Following my deployment to Afghanistan, I was director of the Pakistan-Afghanistan Coordination Cell on the Joint Staff for all of 2011. As such, I led a team of experts on Pakistan and Afghanistan that helped to develop/coordinate policy for the region and represented the Joint Staff at the weekly deputies meeting at the White House.

Lieutenant General Ben Hodges makes a press statement on withdrawal of NATO troops from Afghanistan in Izmir, Turkey on March 4, 2014.
Lt. Gen. Ben Hodges makes a press statement on the withdrawal of NATO troops from Afghanistan in Izmir, Turkey, on March 4, 2014. Emin Menguarslan/Anadolu Agency/Getty Images

We thought Pakistan was an ally. They were not. We were concerned about their nuclear weapons and believed that we could spend enough money and give enough aid that they would keep control of their nukes and also deny safe haven to the Taliban and to al Qaeda. Instead, we found Osama bin Laden living in a large home down the street from the military academy of Pakistan, and the Taliban enjoyed nearly unfettered safe haven in Pakistan’s mountainous western territories. They were, in effect, an arm of Pakistan’s intelligence service. Our strategy was overly focused on Afghanistan.

We never did fully implement a strategy that included Pakistan and, by necessity, India. In retrospect, it is clear that I failed to push forcefully enough for a strategy that included Pakistan. Even worse, I failed to realize that dissenting views by Pakistan experts were suppressed or ignored.

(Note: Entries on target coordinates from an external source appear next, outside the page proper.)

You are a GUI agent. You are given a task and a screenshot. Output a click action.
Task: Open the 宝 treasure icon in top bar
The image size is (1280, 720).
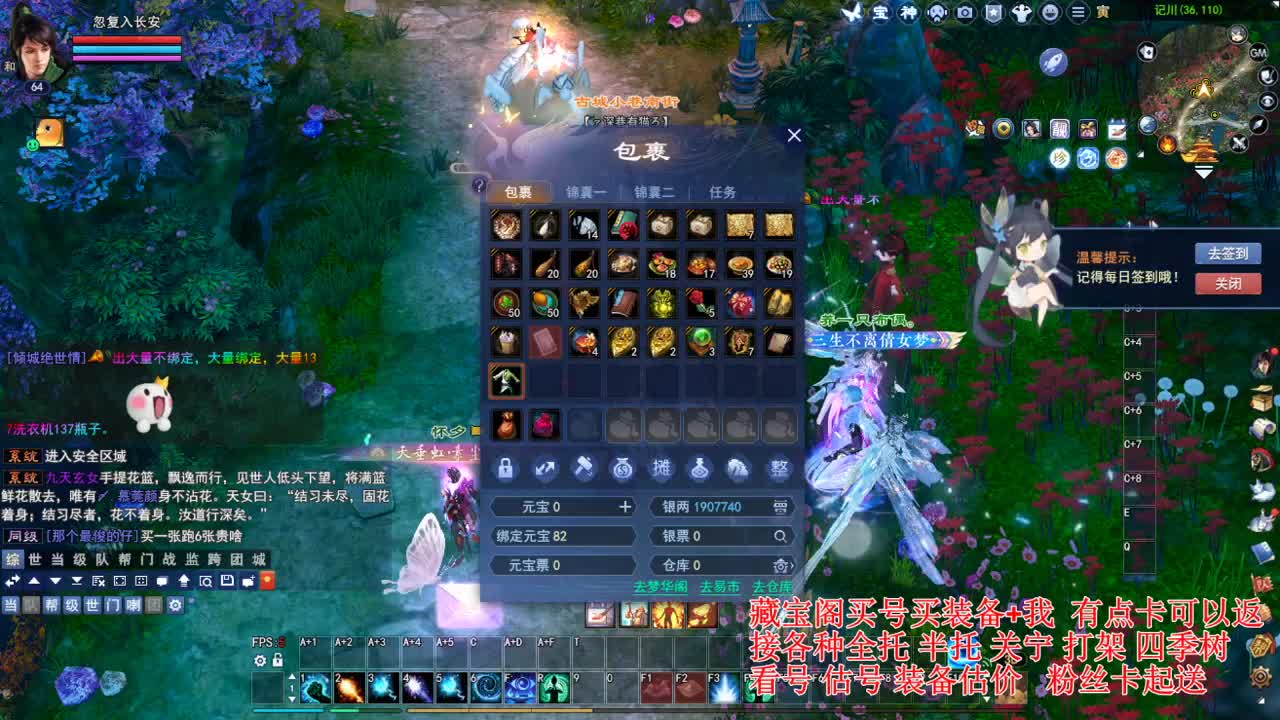tap(882, 13)
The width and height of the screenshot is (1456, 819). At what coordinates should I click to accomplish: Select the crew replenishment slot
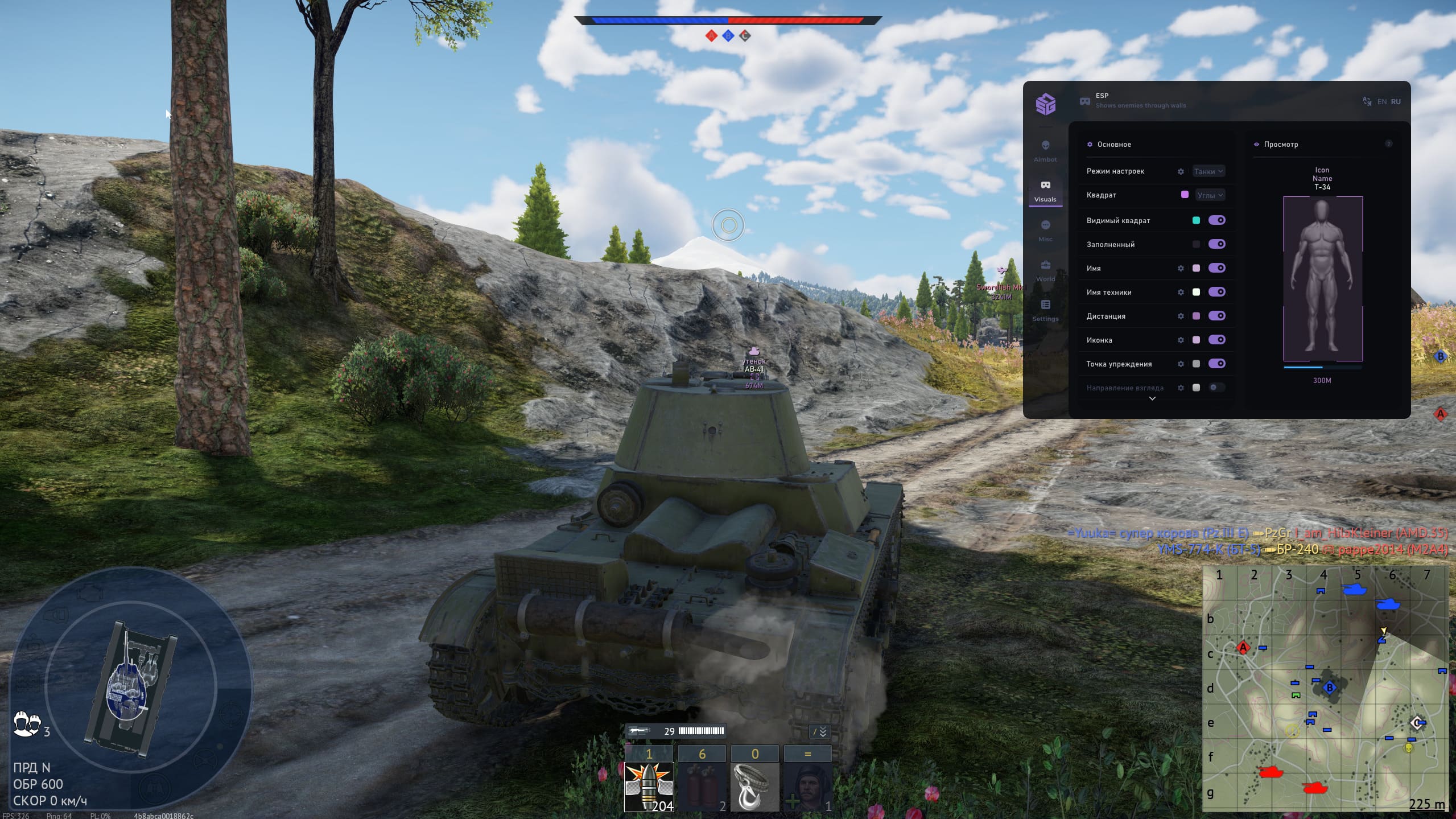[807, 787]
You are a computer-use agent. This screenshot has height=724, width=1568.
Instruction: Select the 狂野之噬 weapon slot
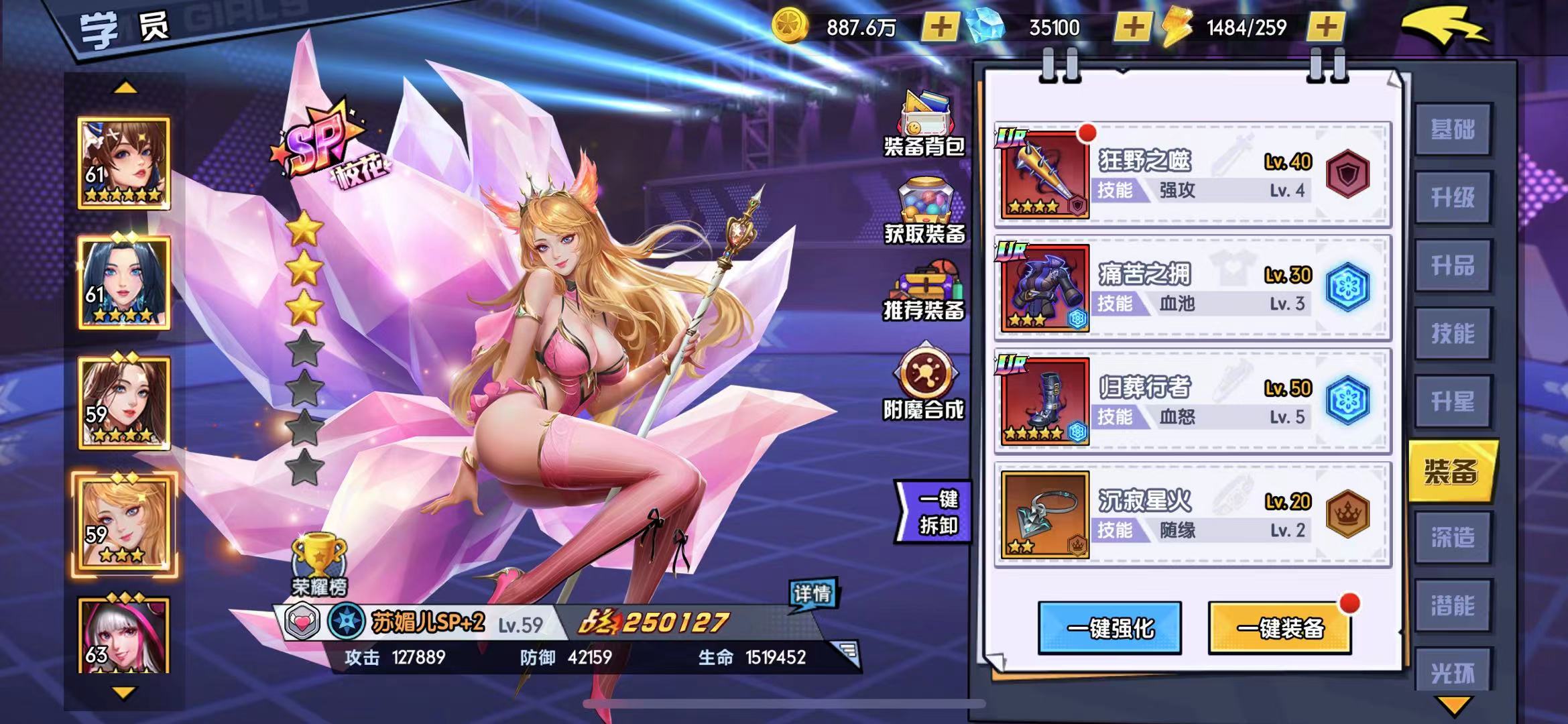pyautogui.click(x=1044, y=174)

Our government should have raised a tax specifically to pay for Afghanistan. Without such a tax, most Americans remained unaffected by our deployment to Afghanistan. Therefore, there was little pressure from the American public on Congress or any administration to have the sense of urgency needed to review our strategy and assumptions and bring this deployment to a successful conclusion.

So how do we move forward?

The immediate priority is to get everybody out who needs or wants to get out. This is already a humanitarian disaster, and it’ll get worse if the US, our allies, and the United Nations can’t prevent it. The scenes we are all seeing coming out of Afghanistan now are tragic, chaotic, frustrating and sad. But what many may not see are the incredible efforts by soldiers and Marines on the ground, and the amazing skill and courage of airmen flying in and out of Kabul’s crowded airport. Even less visible and appreciated are the round-the clock work by commanders and staff from the Pentagon and US Central Command.

US Air Force airmen guide evacuees aboard the U.S. Air Force C-17 Globemaster III at Hamid Karzai International Airport in Kabul, Afghanistan on August 24, 2021.
US airmen guide evacuees aboard a plane at Hamid Karzai International Airport in Kabul, Afghanistan, on Aug. 24, 2021. Senior Airman Taylor Crul/U.S. Air Force via AP

What they need is time — and the failure of the Biden administration to plan ahead means that the military must rush to hit the Aug. 31 deadline. The Taliban should never be the ones dictating our actions.

This is going to launch another refugee problem in Europe that will be destabilizing, and that can have negative consequences for the US given that the European Union is our largest trading partner.

The second step is to reassess our strategy for the region. We must look at this as a regional security issue, not just an Afghan issue. The Chinese will surely move in quickly with lots of money and zero concerns for human rights or women’s safety in order to gain access to the vast amounts of precious minerals waiting to be extracted from the mountains of Afghanistan.

Finally, I think we need to do some rigorous introspection in all of our government, diplomatic and defense/security institutions. I’ve been doing it about my own actions, but the military needs to study where things went wrong and try not to make the same mistakes again. And if we don’t learn, it will happen again.

Gen. Ben Hodges, now retired, was the former commanding general of the United States Army Europe.